Nach § 13a des Gesetzes zur Erbschaftsteuer gelten zusätzlich weitere Freibeträge, nämlich Steuerbefreiungen für Betriebsvermögen, Betriebe der Land- und Forstwirtschaft - auch darüber haben wir heute intensiv gesprochen - und Anteile an Kapitalgesellschaften. Paragraf 13b betrifft sonstige begünstigte Vermögen, § 13c einen Verschonungsabschlag bei Großerwerben von begünstigtem Vermögen und § 13d eine Steuerbefreiung für zu Wohnzwecken vermietete Grundstücke.

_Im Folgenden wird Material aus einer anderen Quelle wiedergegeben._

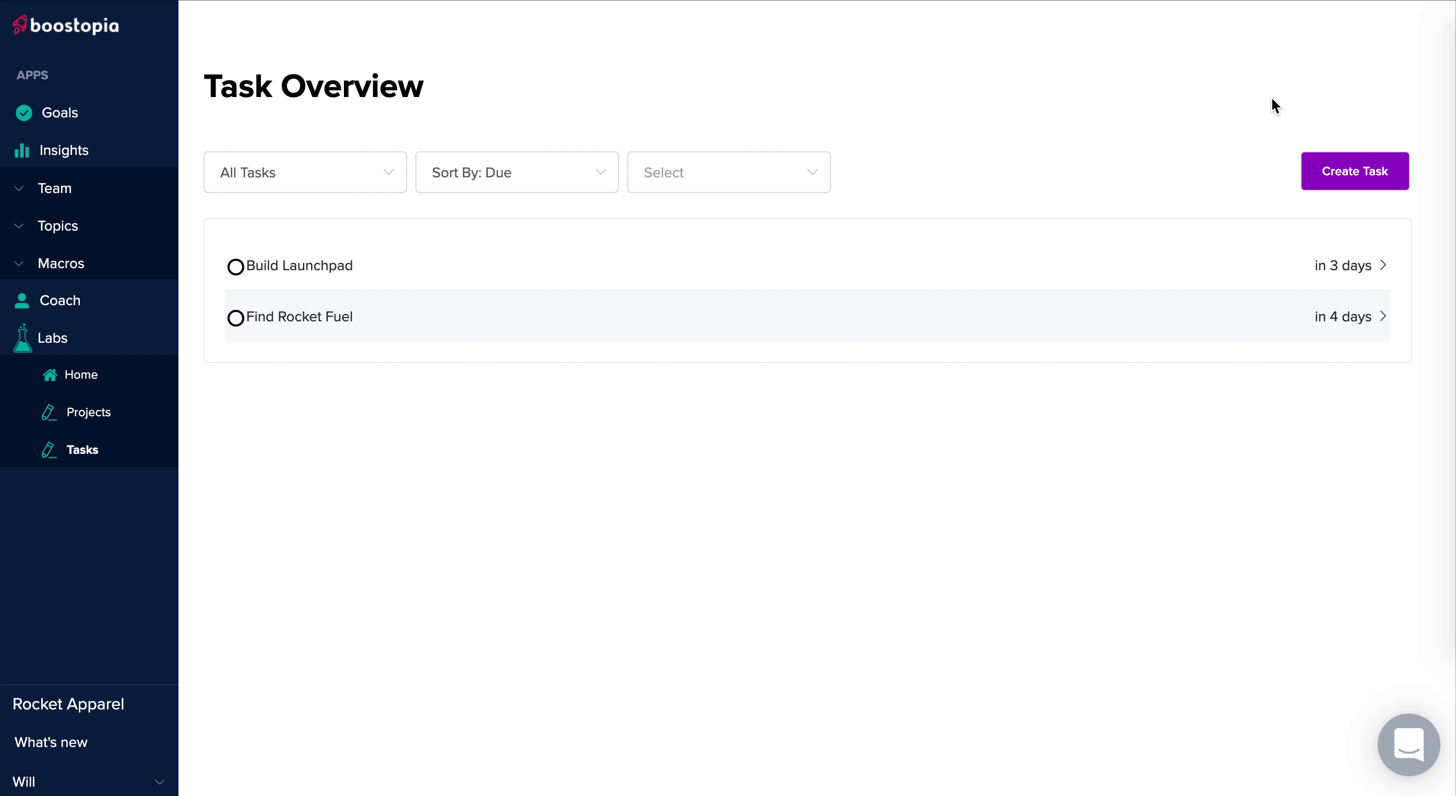
Task: Expand the Sort By Due dropdown
Action: coord(517,172)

Kommen wir zum Punkt - warum liegt dieser Antrag hier überhaupt vor? Der Anlass ist, dass der Deutsche Bundestag zum 01.01.2023 eine Änderung der Anlage 25 des Bewertungsgesetzes beschlossen hat, nach der Immobilien geringfügig höher bewertet werden sollen als heute. Ich muss zugeben, ich habe am Anfang auch gedacht, die neue Grundsteuer, über die wir ebenfalls diskutiert haben, würde jetzt plötzlich zum Ansatz kommen, und dadurch würden die Grundstücke und Häuser alle höher bewertet und dramatisch teurer. Das ist nicht der Fall; hier geht es um eine Steigerung von 0,5 %.

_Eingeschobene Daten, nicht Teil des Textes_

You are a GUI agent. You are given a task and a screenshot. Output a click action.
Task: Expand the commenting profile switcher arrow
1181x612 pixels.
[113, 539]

- Nein, ich habe nachgeschaut. - Ich nehme einmal das Beispiel des steuerbefreiten selbst genutzten Wohneigentums, des sogenannten Familienheims. Der Erwerb von selbst genutztem Wohnraum, der in Deutschland liegt, ist nämlich unter bestimmten Voraussetzungen von der Steuer befreit - das habe ich eben schon aufgeführt -, bei Schenkung an Ehegatten und Lebenspartner grundsätzlich. Das Vererben an Ehegatten und Lebenspartner, die als Erwerber des Wohnraums eintreten und diesen danach zehn Jahre lang nutzen, ist auch steuerfrei. Das Vererben an die Kinder bleibt auch steuerfrei, wenn sie den Wohnraum ebenfalls innerhalb der nächsten zehn Jahre zu Wohnzwecken nutzen. Allerdings ist die Größe - und da sind wir wieder bei den Millionenerben, Herr Kretschmer - auf 200 Quadratmeter begrenzt. Wer besonders großen Wohnraum erbt, ist da raus.